Dissolving a marriage in Texas is often made much more complicated with the involvement of children. Parents may have trouble sorting out their emotions, trouble made double when it comes to helping their children make sense of what is going on and why. Parents.com provides tips on working with children of divorce as they transition from a two-parent household to a one-parent household.
Use plain language
Parents should not tiptoe around the reality of divorce. While they do not have to share every detail of the split, they should be honest with their children. On a related note, parents should ask their kids not to mask or downplay their reaction to the news. Stifled emotions do not do anyone any good.
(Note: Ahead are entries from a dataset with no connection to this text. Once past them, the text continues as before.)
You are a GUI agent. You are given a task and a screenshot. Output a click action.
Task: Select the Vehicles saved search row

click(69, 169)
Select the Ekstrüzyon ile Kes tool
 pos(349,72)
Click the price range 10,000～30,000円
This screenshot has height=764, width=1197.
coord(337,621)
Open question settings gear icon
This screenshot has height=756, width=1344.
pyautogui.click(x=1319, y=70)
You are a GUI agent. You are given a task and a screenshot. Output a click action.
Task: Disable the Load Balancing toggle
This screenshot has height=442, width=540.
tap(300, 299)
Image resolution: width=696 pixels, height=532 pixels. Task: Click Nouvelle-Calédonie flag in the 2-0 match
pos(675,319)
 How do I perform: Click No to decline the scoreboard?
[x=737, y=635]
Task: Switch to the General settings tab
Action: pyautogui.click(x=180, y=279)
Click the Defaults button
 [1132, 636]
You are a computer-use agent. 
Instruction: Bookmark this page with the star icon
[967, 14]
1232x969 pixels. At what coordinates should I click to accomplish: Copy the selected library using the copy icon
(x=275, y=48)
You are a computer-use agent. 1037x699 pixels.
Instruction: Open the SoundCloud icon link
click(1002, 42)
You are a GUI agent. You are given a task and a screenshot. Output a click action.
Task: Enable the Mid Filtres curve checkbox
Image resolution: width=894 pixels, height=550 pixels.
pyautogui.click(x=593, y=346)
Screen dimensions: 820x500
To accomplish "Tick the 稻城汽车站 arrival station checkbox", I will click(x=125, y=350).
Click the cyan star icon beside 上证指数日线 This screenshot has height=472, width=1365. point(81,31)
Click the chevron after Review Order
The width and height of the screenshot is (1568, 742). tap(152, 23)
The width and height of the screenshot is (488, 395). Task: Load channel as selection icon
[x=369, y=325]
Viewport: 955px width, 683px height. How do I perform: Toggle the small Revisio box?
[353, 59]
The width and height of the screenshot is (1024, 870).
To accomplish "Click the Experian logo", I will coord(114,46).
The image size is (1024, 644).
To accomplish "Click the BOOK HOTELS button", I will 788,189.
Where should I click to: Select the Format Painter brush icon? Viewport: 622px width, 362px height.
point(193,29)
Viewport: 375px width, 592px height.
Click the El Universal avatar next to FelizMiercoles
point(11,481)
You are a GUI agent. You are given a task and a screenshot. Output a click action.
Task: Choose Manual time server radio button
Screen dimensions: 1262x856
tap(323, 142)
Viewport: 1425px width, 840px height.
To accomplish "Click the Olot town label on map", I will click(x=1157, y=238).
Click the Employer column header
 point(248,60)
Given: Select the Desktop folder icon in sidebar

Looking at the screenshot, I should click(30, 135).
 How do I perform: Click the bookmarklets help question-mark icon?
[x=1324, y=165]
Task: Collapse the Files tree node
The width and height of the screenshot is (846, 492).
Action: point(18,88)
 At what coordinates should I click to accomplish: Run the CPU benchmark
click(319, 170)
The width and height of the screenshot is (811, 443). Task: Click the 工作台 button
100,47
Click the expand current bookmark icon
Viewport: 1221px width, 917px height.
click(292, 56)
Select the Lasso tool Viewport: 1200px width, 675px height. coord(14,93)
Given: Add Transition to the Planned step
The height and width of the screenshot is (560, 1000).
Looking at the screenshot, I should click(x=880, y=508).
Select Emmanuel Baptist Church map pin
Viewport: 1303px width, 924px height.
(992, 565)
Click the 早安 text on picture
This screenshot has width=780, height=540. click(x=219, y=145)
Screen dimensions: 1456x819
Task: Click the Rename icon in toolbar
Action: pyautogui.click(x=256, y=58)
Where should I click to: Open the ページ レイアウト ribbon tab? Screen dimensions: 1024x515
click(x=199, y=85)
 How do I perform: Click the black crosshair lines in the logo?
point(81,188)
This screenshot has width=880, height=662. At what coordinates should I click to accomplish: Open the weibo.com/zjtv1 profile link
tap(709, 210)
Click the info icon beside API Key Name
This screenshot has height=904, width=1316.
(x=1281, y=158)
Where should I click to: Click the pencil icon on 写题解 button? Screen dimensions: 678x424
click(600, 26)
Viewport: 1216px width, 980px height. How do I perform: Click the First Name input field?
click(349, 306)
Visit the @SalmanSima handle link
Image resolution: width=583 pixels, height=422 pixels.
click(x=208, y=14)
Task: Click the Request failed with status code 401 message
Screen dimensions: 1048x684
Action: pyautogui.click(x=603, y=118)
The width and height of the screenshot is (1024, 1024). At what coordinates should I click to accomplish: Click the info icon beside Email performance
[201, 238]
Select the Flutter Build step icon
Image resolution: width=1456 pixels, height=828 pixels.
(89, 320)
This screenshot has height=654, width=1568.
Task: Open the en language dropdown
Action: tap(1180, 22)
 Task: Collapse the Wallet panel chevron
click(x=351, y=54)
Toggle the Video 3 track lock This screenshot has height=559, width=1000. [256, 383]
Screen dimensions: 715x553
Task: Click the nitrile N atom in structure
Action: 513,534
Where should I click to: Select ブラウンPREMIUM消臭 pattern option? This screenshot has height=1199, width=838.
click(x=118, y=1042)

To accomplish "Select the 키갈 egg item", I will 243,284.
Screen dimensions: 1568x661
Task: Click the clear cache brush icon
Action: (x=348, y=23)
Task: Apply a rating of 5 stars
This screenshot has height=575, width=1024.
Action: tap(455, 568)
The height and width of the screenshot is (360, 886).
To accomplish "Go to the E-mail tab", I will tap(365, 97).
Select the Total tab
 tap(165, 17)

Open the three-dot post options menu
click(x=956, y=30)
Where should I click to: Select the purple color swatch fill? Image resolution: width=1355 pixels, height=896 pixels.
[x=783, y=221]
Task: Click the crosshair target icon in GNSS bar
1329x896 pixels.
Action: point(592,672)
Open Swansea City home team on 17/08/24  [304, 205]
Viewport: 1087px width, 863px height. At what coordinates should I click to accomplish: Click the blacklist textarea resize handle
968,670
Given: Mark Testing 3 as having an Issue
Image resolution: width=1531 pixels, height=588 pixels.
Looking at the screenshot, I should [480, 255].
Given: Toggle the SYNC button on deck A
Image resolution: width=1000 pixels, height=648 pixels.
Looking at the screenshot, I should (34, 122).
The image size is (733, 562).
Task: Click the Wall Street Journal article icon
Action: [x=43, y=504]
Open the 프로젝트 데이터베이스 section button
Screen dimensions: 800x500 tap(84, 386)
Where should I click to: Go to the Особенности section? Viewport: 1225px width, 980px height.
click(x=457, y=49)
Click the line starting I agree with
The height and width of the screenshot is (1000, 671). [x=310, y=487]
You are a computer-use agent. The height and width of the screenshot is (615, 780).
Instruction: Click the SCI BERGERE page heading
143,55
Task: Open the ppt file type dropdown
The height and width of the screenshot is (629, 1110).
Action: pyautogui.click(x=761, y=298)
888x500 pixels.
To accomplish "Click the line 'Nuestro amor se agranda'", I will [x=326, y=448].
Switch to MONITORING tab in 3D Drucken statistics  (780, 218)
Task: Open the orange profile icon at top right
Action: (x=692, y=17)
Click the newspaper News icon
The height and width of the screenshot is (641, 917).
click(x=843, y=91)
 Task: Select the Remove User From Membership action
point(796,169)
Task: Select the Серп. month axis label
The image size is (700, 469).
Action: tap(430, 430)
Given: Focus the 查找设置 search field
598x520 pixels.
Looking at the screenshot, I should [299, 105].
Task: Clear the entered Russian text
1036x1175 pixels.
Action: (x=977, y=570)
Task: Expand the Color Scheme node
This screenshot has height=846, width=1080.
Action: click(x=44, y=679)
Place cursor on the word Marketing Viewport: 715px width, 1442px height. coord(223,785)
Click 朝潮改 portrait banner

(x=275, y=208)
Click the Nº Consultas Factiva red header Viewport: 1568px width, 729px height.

Let kids know love is not going anywhere
Depending on a child’s age, she or he may feel responsible for the divorce, which can lead to thinking mom and dad do not love them anymore. It is best that parents not only state the divorce has nothing to do with the child and that mom and dad still love her or him, but repeat the statement. Additionally, parents should show their love for their children through their actions as well as their words during the divorce process.
Prepare for any reaction
As pointed out by KidsHealth, parents should prepare for almost any reaction from their kids. Common reactions include relief, fear, worry, anger and sadness. Parents should tell their kids there is no right reaction and that whatever they feel (and however they feel it) is valid.
Parents should also clue kids in on how their daily lives may change. Such information can help them know what to expect.